# [WHAT THE TASK REQUIRES]
Drop all images. Then write out each line below exactly as given.
Top of RECORDS FOR THE TASK
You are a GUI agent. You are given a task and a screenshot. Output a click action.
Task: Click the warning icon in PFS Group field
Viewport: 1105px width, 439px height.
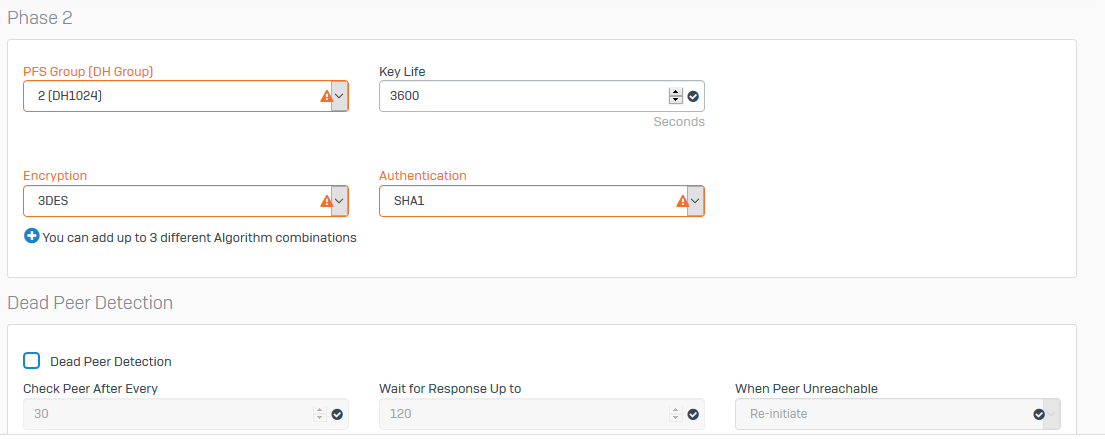(x=326, y=96)
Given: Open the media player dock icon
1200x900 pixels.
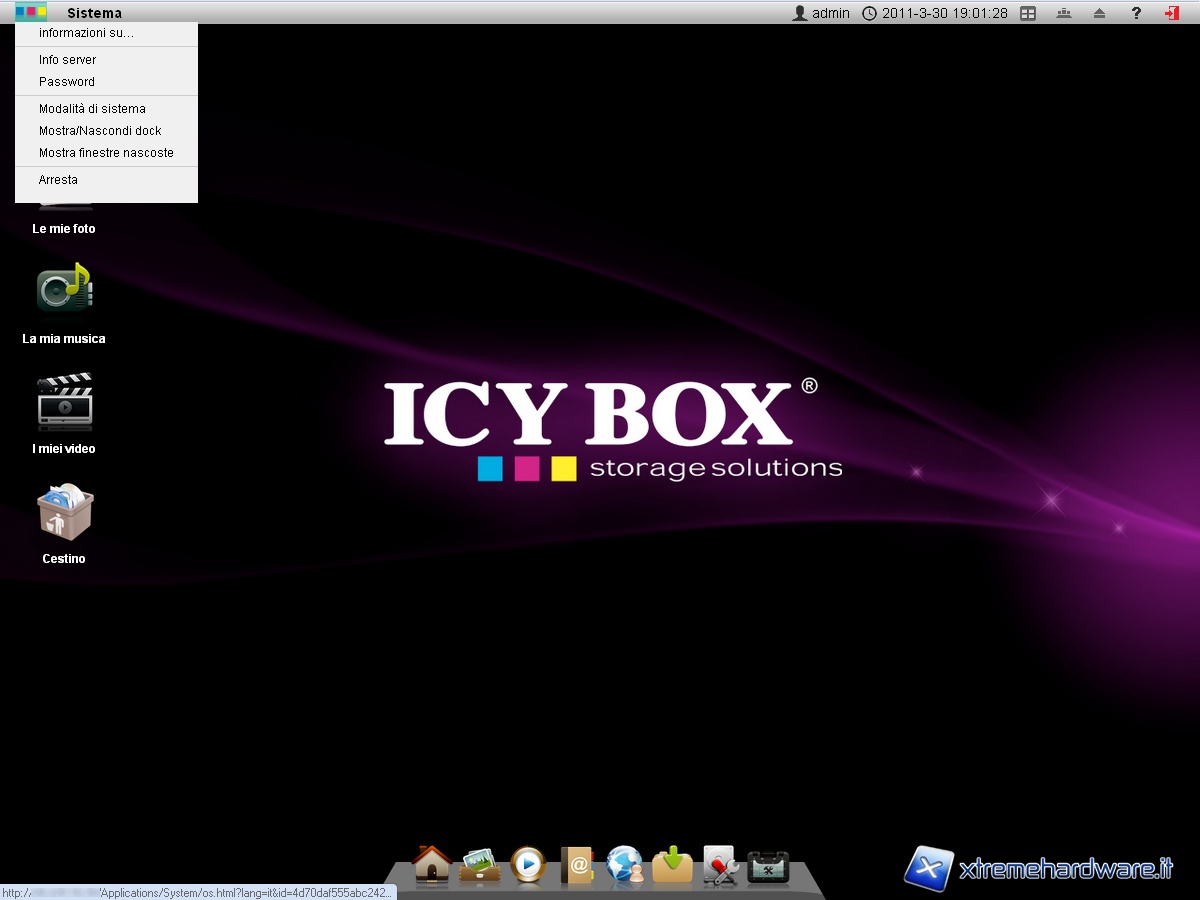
Bottom of RECORDS FOR THE TASK
# [RESPONSE BOX]
You are a GUI agent. You are given a task and a screenshot. Output a click action.
Task: Click the warning icon in PFS Group field
Viewport: 1105px width, 439px height.
(x=326, y=96)
Given: Open the media player dock icon
1200x900 pixels.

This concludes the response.